4.Taakveld Overig: erfgoed, bomen en uitwegen
De gemeente Soest kent ongeveer 150 panden die zijn aangewezen als (gemeentelijke dan wel rijks-) monument. Daarnaast zijn acht gebieden aangewezen als beschermde dorpsgezicht, waarvan één het rijksbeschermde dorpsgezicht Kerkebuurt. De status van monument of beschermd gezicht betekent dat bij veranderingen, verbouwingen of sloopwerkzaamheden naast een eventuele omgevingsvergunning voor de activiteit bouwen, ook een vergunningplicht geldt voor de activiteit 'wijzigen monument' of 'slopen van/bij beschermd dorpsgezicht'. Jaarlijks worden ongeveer vijf van dergelijke vergunningen aangevraagd.
Veel voorkomende knelpunten op het gebied van toezicht en handhaving doen zich niet voor. In de afgelopen beleidsperiode bleek wel dat het gebrek aan onderhoud van erfgoed wel aanleiding geeft tot extra waakzaamheid voor verval van monumenten.

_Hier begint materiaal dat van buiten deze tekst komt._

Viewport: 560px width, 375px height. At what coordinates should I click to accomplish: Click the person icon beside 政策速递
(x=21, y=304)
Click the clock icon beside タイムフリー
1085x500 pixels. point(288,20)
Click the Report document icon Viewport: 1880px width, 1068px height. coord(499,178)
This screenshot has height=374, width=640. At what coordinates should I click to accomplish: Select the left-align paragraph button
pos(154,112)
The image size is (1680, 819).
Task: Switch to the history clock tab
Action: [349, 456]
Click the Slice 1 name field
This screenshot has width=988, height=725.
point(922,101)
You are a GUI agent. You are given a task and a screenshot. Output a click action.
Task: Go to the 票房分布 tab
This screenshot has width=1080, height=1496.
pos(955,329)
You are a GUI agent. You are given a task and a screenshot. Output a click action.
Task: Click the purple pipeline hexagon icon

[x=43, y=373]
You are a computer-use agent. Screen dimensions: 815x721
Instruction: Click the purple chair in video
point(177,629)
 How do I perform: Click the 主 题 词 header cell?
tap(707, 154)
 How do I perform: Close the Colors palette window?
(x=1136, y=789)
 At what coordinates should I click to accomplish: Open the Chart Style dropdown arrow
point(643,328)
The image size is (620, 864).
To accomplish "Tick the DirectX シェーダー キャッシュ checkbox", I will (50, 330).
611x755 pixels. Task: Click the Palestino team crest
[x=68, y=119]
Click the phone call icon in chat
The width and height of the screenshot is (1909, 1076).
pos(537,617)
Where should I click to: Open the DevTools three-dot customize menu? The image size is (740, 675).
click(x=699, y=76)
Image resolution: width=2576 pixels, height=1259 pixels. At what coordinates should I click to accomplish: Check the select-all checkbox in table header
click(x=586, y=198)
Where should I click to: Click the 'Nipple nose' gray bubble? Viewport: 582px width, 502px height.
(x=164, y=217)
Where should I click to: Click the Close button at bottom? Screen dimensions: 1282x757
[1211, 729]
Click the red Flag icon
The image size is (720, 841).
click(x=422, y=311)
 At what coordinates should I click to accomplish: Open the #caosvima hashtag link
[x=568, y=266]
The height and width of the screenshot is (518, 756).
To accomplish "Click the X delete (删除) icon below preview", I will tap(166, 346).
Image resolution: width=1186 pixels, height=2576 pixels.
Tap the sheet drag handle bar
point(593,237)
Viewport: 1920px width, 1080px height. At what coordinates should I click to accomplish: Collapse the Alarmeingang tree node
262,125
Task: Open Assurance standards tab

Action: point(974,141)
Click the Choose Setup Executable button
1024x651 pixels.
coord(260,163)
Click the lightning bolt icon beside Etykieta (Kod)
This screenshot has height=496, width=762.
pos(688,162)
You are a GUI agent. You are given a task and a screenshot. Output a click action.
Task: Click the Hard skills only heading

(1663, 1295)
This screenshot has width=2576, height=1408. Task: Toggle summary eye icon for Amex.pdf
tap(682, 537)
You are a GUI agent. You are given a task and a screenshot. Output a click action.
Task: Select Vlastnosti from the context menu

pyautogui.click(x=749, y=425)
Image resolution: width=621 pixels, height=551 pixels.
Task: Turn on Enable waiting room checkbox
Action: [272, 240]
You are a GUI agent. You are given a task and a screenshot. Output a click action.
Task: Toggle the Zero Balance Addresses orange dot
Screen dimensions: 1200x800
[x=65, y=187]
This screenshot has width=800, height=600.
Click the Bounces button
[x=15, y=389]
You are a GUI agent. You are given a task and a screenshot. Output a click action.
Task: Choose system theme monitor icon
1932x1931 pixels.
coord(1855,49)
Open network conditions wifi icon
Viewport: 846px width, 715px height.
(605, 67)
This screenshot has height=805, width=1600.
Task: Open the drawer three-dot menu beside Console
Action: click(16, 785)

De omgevingsvergunningplicht voor bomenkap is geregeld in de APV, in samenhang met de nota 'Bescherming en kap van bomen' (2012). Er zijn vijf boomcategorieën die voor de activiteit kappen of vellen onder de omgevingsvergunningplicht vallen, grofweg te verdelen in extra beschermde bomen (bomenstructuren, monumentale bomen en waardevolle bomen) en overige bomen. Uitgangspunt is dat hoe waardevoller de boom is, hoe strenger het toetsingskader is. Jaarlijks worden ongeveer tussen de 250 en 300 omgevingsvergunningen activiteit bomenkap verleend. Ongeveer 10 maal per jaar komen er meldingen of klachten binnen van illegale kap in uitvoering. Bij particulieren is de situatie vaak legaliseerbaar, omdat het meestal geen waardevolle bomen betreffen. Bij projectontwikkelaars daarentegen komt het relatief vaak voor dat meer bomen worden gekapt dan zijn vergund, waarbij het dikwijls waardevolle bomen betreffen. Probleem van handhaving van met name monumentale bomen is het onomkeerbare effect; na kap komt een boom niet terug, niet met een herstelsanctie in de vorm van een herplantplicht noch met een bestraffende sanctie in de vorm van een boete. Dit kan een grote impact hebben op de stedenbouwkundige kwaliteit van een omgeving.
De omgevingsvergunningplicht voor het realiseren van een uitweg is geregeld in de APV. Jaarlijks worden rond de 20 vergunningen verleend. In verband met de rol van de gemeente als eigenaar en beheerder van de openbare weg wordt de uitvoering van de vergunning vrijwel altijd gerealiseerd in nauw overleg met de gemeentelijke opzichter. Structurele of opvallende knelpunten zijn er dan ook niet.